Hope Pastures in limbo

Published:Friday | November 6, 2015 | 12:00 AM
Alfred Sangster

The Hope Pastures community continues to suffer neglect from two major national institutions.

First, there seems to be a stalemate with the Jamaica Public Service Company (JPS) in regard to the connection of householders to the JPS overhead lines. One legacy of the old system is a set of transformers that were part of the underground system that is nearly 50 years old. The transformers have suffered damage and are currently on their last leg.

After negotiations with three sets of Hope Pastures Citizens' Association (HPCA) committees, and consultation with the Office of Utilities Regulation, as well as the portfolio minister, an agreement was eventually reached to replace the underground system with this new overhead wire system.

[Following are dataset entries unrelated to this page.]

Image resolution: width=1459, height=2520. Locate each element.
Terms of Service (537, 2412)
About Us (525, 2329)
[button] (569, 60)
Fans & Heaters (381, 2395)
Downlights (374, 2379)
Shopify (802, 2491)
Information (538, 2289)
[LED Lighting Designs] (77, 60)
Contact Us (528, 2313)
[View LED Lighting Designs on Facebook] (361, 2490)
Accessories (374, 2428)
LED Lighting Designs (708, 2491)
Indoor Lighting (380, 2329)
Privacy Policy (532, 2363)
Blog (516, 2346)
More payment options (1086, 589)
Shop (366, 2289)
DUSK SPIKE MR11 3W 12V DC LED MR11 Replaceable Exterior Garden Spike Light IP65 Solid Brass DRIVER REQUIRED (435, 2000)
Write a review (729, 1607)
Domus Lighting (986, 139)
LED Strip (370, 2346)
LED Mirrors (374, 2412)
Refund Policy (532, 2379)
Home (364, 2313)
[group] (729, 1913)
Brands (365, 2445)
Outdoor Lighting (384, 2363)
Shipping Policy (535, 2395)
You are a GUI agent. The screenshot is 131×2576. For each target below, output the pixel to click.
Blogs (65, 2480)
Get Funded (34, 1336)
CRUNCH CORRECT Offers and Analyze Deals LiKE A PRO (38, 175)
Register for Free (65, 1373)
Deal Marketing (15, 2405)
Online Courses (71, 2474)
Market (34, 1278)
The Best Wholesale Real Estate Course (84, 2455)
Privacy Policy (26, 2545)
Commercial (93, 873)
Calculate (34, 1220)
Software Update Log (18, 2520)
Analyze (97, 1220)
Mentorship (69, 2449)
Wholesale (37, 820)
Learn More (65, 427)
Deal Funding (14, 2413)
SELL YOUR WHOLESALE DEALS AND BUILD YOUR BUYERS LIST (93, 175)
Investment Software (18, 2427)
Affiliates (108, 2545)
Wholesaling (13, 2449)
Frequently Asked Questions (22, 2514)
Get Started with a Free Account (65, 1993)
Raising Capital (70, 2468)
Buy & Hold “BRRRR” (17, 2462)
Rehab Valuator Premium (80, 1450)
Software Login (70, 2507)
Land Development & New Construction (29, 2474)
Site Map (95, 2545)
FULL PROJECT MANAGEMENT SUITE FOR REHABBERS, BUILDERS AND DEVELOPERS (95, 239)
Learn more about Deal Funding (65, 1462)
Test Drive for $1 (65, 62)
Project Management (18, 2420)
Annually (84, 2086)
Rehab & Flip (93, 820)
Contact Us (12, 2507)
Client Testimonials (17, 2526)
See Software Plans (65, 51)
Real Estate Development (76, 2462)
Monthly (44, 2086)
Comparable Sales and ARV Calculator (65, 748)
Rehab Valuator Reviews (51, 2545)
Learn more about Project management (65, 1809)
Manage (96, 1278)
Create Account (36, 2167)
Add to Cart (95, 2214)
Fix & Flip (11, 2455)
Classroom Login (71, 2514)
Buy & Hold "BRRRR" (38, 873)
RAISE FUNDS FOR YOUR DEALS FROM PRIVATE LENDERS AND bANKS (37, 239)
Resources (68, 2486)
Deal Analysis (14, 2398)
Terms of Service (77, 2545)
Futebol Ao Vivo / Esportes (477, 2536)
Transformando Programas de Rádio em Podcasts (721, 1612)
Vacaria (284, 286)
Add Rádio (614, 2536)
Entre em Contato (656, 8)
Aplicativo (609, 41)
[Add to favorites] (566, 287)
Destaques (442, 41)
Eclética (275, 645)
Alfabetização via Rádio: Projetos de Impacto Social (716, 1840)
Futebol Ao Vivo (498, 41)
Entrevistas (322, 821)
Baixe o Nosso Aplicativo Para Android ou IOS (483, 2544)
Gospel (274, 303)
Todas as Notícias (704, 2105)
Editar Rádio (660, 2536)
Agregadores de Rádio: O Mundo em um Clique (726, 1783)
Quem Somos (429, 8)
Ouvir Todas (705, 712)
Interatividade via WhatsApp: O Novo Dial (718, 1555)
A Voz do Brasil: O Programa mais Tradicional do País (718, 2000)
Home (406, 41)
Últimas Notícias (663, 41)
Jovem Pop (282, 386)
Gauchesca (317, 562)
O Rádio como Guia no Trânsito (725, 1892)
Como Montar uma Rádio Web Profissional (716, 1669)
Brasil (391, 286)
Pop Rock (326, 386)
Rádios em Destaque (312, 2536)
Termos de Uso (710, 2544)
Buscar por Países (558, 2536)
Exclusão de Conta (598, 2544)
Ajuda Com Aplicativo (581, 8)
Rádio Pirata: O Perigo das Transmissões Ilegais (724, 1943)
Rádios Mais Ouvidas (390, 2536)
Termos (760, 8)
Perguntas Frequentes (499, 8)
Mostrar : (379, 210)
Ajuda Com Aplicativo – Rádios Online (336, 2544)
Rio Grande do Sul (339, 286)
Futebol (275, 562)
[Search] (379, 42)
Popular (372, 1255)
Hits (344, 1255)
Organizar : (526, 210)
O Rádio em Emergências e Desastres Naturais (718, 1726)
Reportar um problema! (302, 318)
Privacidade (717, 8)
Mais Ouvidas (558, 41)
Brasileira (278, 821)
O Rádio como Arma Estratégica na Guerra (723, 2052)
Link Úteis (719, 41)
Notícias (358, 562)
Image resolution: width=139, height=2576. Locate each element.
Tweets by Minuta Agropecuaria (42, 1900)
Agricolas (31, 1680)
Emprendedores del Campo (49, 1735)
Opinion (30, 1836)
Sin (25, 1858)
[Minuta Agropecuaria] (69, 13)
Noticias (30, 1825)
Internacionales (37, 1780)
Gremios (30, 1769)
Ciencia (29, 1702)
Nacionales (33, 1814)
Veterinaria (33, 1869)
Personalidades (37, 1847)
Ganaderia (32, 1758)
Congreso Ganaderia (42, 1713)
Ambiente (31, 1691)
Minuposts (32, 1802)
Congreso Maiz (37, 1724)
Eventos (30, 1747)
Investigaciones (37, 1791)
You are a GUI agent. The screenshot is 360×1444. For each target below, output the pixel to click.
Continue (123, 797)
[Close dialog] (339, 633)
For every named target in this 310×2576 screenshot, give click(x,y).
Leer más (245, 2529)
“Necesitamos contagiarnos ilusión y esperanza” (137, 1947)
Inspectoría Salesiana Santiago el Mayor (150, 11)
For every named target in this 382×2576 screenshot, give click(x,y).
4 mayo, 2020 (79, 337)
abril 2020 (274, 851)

Two sections of Hope Pastures - Keeble Crescent and the majority of Glendon Circle - have been successfully connected to the overhead system.

A number of residents who did not support the HPCA agreement with JPS have hired a distinguished attorney to challenge the agreement and a letter was sent to the JPS to this effect.

It would appear that the overall installation of the project by JPS has either stopped or has slowed down considerably, as only the odd one or two additional connections are now seen. What is not clear is what the JPS has said in reply to the lawyer's challenge letter. I have not been able to get an answer to this question.

The ancient transformers mentioned above, though still functional, are heavily overgrown with weeds and bush and are a disgrace to the JPS maintenance system. Some heads ought to roll for this poor performance.

Suffice it to say, those persons still connected to the transformers are at real risk, for when the transformers fail, they could be without power for some time. Householders still not connected to the overhead line and who are not in the protest group should make it their business to get connected to the JPS overhead line as soon as possible.

A second concern is the state of Phadrian Avenue, the northern access and bus route to Hope Pastures. The road has large potholes and trenches in parts. It is a disgrace, and the National Works Agency should be ashamed of its state.

What is the Hope Pastures Citizens' Association doing about these matters?